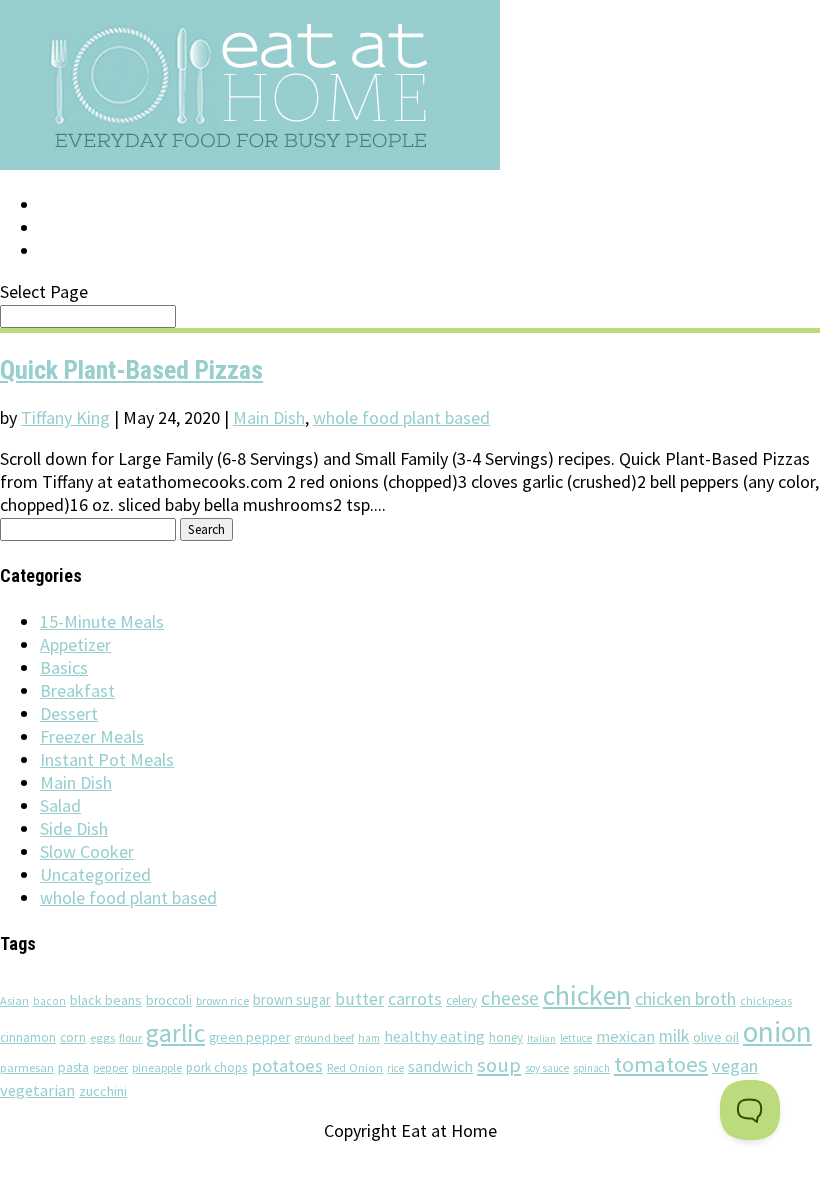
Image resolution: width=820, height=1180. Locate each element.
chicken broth (685, 998)
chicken (587, 995)
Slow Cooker (87, 851)
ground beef (324, 1037)
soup (499, 1065)
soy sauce (547, 1068)
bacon (49, 1001)
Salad (60, 805)
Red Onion (355, 1067)
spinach (591, 1068)
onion (777, 1031)
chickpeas (766, 1000)
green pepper (249, 1037)
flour (130, 1037)
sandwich (440, 1066)
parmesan (27, 1067)
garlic (175, 1033)
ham (369, 1038)
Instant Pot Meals (107, 759)
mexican (625, 1036)
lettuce (576, 1038)
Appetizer (75, 644)
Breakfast (77, 690)
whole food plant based (401, 417)
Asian (14, 1000)
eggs (102, 1037)
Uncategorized (95, 874)
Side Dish (74, 828)
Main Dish (269, 417)
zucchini (103, 1091)
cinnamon (28, 1037)
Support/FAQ (96, 228)
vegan (735, 1065)
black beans (106, 1000)
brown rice (222, 1000)
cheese (510, 998)
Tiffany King (65, 417)
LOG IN (67, 205)
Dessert (69, 713)
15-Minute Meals (102, 621)
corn (73, 1037)
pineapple (157, 1067)
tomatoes (661, 1064)
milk (674, 1036)
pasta (73, 1067)
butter (359, 999)
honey (506, 1037)
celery (461, 1000)
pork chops (216, 1067)
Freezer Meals (92, 736)
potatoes (287, 1065)
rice (395, 1068)
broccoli (169, 1000)
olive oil (716, 1037)
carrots (415, 999)
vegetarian (37, 1090)
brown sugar (292, 999)
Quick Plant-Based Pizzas (131, 370)
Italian (541, 1038)
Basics (64, 667)
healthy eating (434, 1036)
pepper (110, 1068)
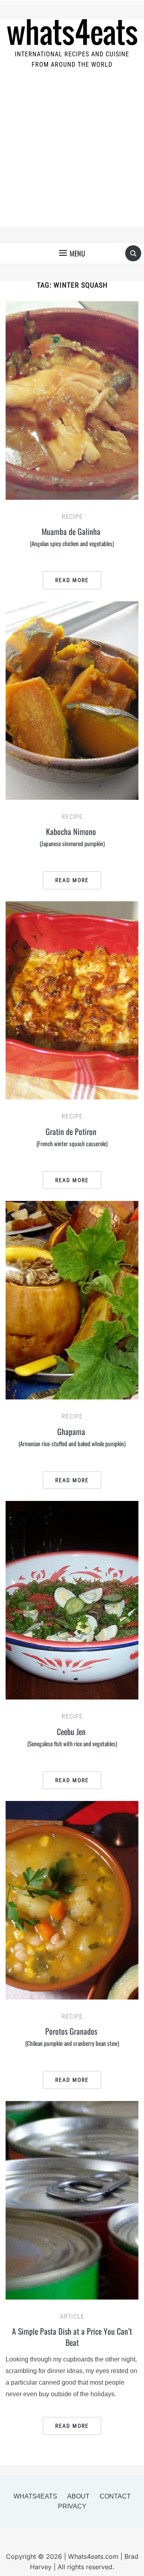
══════════
• ACTIVITY
Here the job is to print the data above exactly, except for any pictures.

• ANSWER SECTION
Image resolution: width=820, height=1180. Locate each element.
chicken broth (685, 998)
chicken (587, 995)
Slow Cooker (87, 851)
ground beef (324, 1037)
soup (499, 1065)
soy sauce (547, 1068)
bacon (49, 1001)
Salad (60, 805)
Red Onion (355, 1067)
spinach (591, 1068)
onion (777, 1031)
chickpeas (766, 1000)
green pepper (249, 1037)
flour (130, 1037)
sandwich (440, 1066)
parmesan (27, 1067)
garlic (175, 1033)
ham (369, 1038)
Instant Pot Meals (107, 759)
mexican (625, 1036)
lettuce (576, 1038)
Appetizer (75, 644)
Breakfast (77, 690)
whole food plant based (401, 417)
Asian (14, 1000)
eggs (102, 1037)
Uncategorized (95, 874)
Side Dish (74, 828)
Main Dish (269, 417)
zucchini (103, 1091)
cinnamon (28, 1037)
Support/FAQ (96, 228)
vegan (735, 1065)
black beans (106, 1000)
brown rice (222, 1000)
cheese (510, 998)
Tiffany King (65, 417)
LOG IN (67, 205)
Dessert (69, 713)
15-Minute Meals (102, 621)
corn (73, 1037)
pineapple (157, 1067)
tomatoes (661, 1064)
milk (674, 1036)
pasta (73, 1067)
butter (359, 999)
honey (506, 1037)
celery (461, 1000)
pork chops (216, 1067)
Freezer Meals (92, 736)
potatoes (287, 1065)
rice (395, 1068)
broccoli (169, 1000)
olive oil (716, 1037)
carrots (415, 999)
vegetarian (37, 1090)
brown sugar (292, 999)
Quick Plant-Based Pizzas (131, 370)
Italian (541, 1038)
Basics (64, 667)
healthy eating (434, 1036)
pepper (110, 1068)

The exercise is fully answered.